Stored items from a collection
------------------------

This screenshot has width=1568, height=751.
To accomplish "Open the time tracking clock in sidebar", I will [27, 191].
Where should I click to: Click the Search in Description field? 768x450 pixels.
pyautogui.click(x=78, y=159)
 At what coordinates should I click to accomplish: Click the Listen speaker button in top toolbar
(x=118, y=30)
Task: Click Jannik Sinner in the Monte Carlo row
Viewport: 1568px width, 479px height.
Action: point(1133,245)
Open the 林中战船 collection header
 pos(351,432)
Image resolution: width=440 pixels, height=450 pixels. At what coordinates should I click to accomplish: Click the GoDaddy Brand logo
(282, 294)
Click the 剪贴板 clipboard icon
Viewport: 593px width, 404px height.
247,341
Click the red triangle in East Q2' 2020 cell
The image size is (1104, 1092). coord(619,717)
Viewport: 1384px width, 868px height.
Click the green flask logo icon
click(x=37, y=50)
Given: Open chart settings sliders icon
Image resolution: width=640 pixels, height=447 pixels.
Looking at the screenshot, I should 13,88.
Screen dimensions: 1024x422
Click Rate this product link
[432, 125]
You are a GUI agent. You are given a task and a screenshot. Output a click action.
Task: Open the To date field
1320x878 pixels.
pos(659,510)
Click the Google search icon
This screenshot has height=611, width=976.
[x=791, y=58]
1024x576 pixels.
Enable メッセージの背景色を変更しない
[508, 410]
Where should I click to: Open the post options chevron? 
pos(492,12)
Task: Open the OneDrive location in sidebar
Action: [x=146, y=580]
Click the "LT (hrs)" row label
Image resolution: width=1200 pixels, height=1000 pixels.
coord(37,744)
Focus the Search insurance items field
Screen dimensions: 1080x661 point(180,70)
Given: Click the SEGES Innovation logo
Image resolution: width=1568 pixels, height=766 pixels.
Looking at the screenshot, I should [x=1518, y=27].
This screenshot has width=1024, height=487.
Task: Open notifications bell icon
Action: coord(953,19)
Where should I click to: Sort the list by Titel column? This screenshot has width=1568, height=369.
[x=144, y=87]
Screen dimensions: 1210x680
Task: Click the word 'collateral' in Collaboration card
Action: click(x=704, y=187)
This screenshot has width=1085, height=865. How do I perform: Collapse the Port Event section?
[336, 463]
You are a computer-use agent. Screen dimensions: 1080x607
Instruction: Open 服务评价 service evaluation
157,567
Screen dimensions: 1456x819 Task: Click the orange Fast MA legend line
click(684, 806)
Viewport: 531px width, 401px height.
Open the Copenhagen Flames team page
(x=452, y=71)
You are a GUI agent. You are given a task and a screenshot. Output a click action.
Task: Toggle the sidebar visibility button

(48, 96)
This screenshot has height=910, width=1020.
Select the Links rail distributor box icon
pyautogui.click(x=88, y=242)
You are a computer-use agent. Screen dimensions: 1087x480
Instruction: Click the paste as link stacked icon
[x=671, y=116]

------------------------

◆ Task goal
Set down, exactly and in full, the lines from the one containing "Given: Click the SEGES Innovation logo" through the end of the entries; no other line belongs.

◆ Problem solution
Given: Click the SEGES Innovation logo
Image resolution: width=1568 pixels, height=766 pixels.
Looking at the screenshot, I should [x=1518, y=27].
This screenshot has width=1024, height=487.
Task: Open notifications bell icon
Action: coord(953,19)
Where should I click to: Sort the list by Titel column? This screenshot has width=1568, height=369.
[x=144, y=87]
Screen dimensions: 1210x680
Task: Click the word 'collateral' in Collaboration card
Action: click(x=704, y=187)
This screenshot has width=1085, height=865. How do I perform: Collapse the Port Event section?
[336, 463]
You are a computer-use agent. Screen dimensions: 1080x607
Instruction: Open 服务评价 service evaluation
157,567
Screen dimensions: 1456x819 Task: Click the orange Fast MA legend line
click(684, 806)
Viewport: 531px width, 401px height.
Open the Copenhagen Flames team page
(x=452, y=71)
You are a GUI agent. You are given a task and a screenshot. Output a click action.
Task: Toggle the sidebar visibility button

(48, 96)
This screenshot has height=910, width=1020.
Select the Links rail distributor box icon
pyautogui.click(x=88, y=242)
You are a computer-use agent. Screen dimensions: 1087x480
Instruction: Click the paste as link stacked icon
[x=671, y=116]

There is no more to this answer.